I mean, I understand the urge to politicize the world around you, but the reality is that being filmed while having sex for profit is not an automatic indicator of either poor parenting or grandparenting skills. Excessive drug use I could understand. A history of violence, OK, sure. But something done decades ago to be held against a woman who’s given no other indication of unfitness? I think that’s small and unkind.

However, you know you better than I know you, and if you can’t live with it, then you know your way is clear: Do not marry into this family. And if you can’t marry into this family, then forcing yourself to do so is doing no one any favors.

TESTICLE TIME!

EUGENE, SIR: Can we damage testicles by twisting them? Or, a better way to ask given what we’re doing would be: How many times can we twist them before we’re going to have problems? — Having a Ball

Dear Ball Boys: In 1977, they made a movie called Box Ball. To call it a movie is being generous. It was a short, or in old porno parlance, a “loop.” Probably an 8mm film clip filmed in someone’s basement and distributed via all of the 42nd Street skinporiums.

I am not suggesting at all that you watch it!

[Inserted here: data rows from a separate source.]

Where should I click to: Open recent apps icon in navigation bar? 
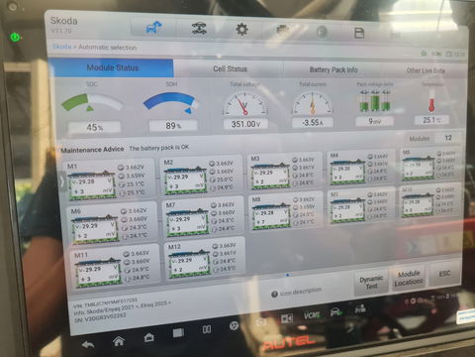(x=178, y=332)
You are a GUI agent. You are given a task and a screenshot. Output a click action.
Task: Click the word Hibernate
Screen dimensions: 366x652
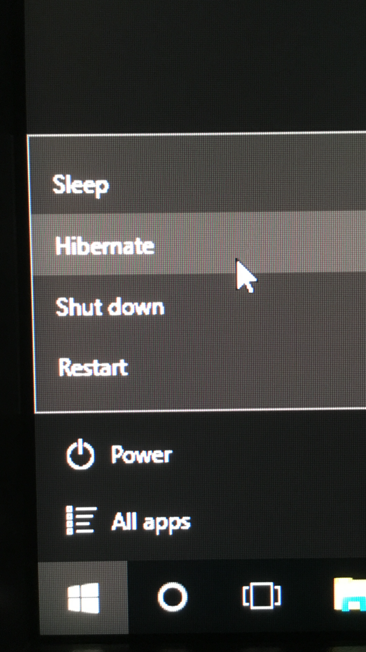pos(104,245)

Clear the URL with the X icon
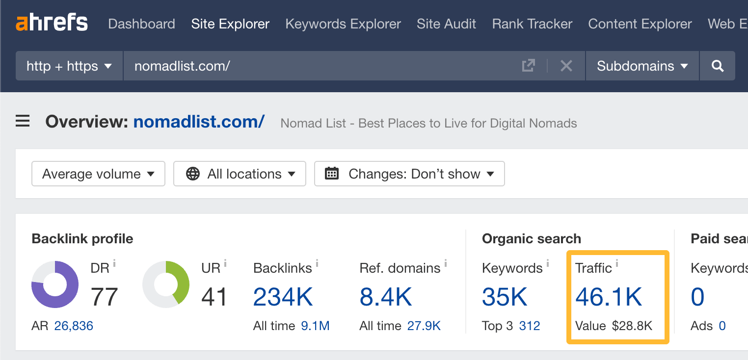click(x=566, y=66)
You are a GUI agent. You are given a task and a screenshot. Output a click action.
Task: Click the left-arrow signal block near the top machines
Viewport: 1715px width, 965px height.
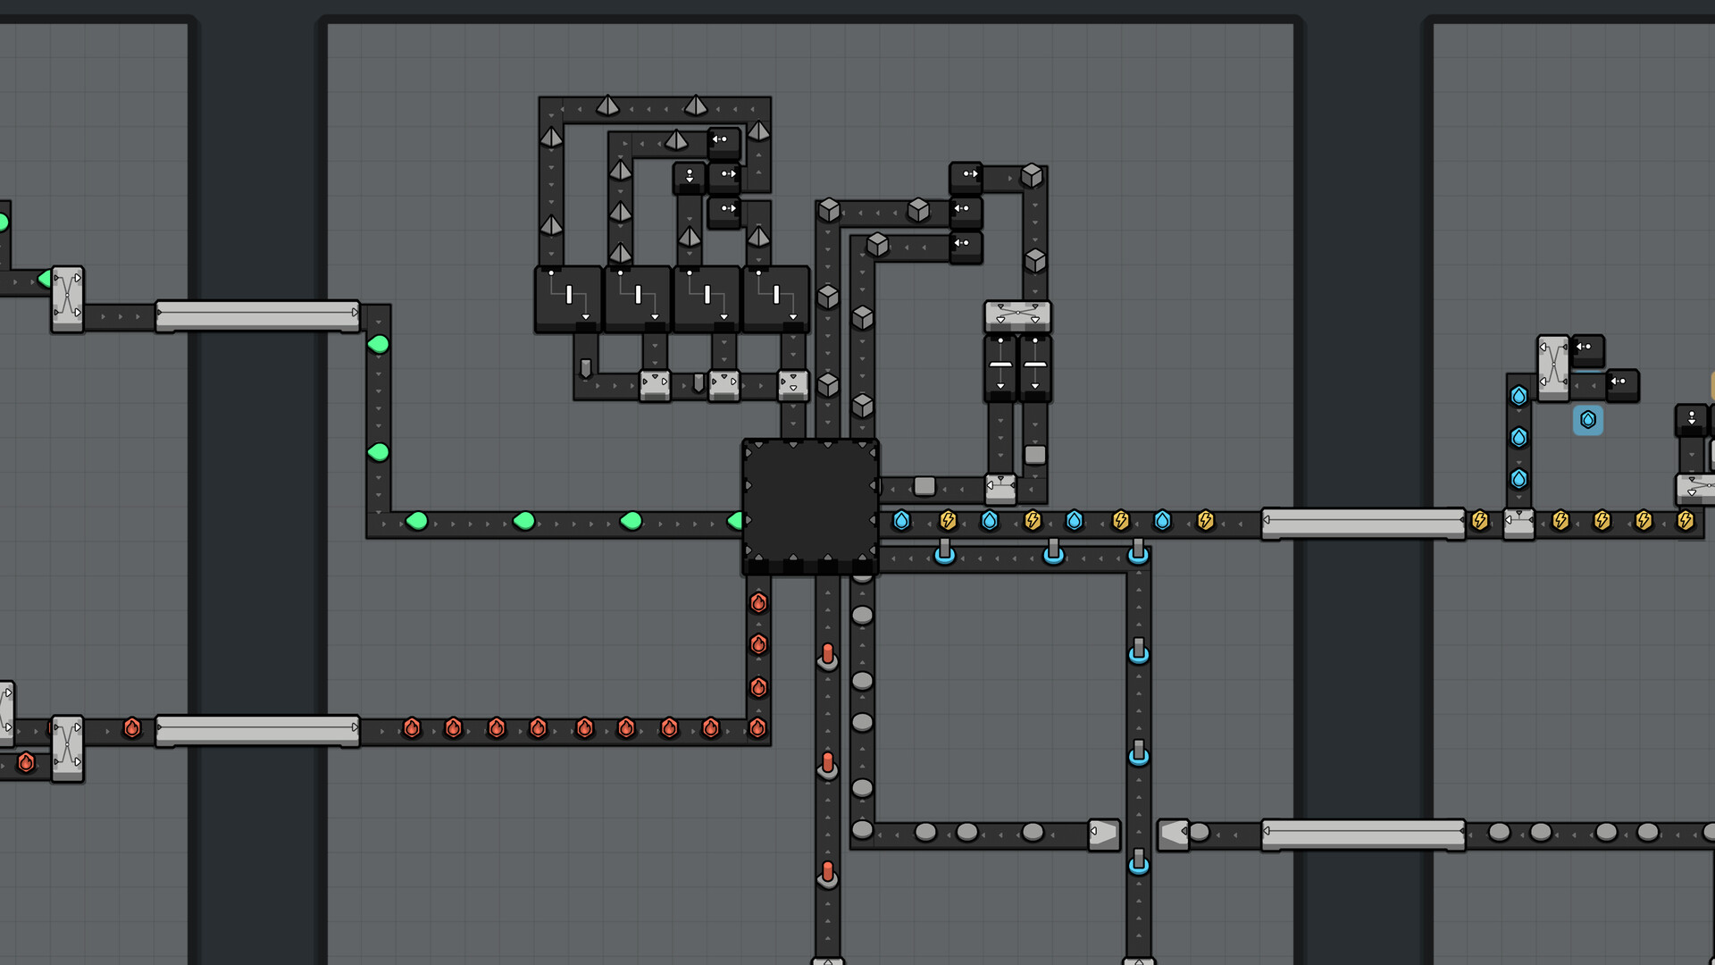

I mention it only because in this “movie,” a woman twists a man’s testicles around and around and around. More than four times? I expect so. I don’t believe this caused him to die. But then again, no one has ever heard from him again. It was also sans an audio track, so we have no idea if he was screaming while they filmed. We also have no idea whether or not he ever fathered children afterward either.

Doctors will issue warnings, but I’ll say this: let pain and discomfort be your guide. And assume that, yes, when you make your body do stuff it was not designed to do, you run certain risks. But if both of you are paying attention and err on the side of moderation, neither of you will end up with strangulated testicles. Or worse.

Does this sound like a mixed review of said testicle twisting, I ask, cringing while I do so? I sure hope so.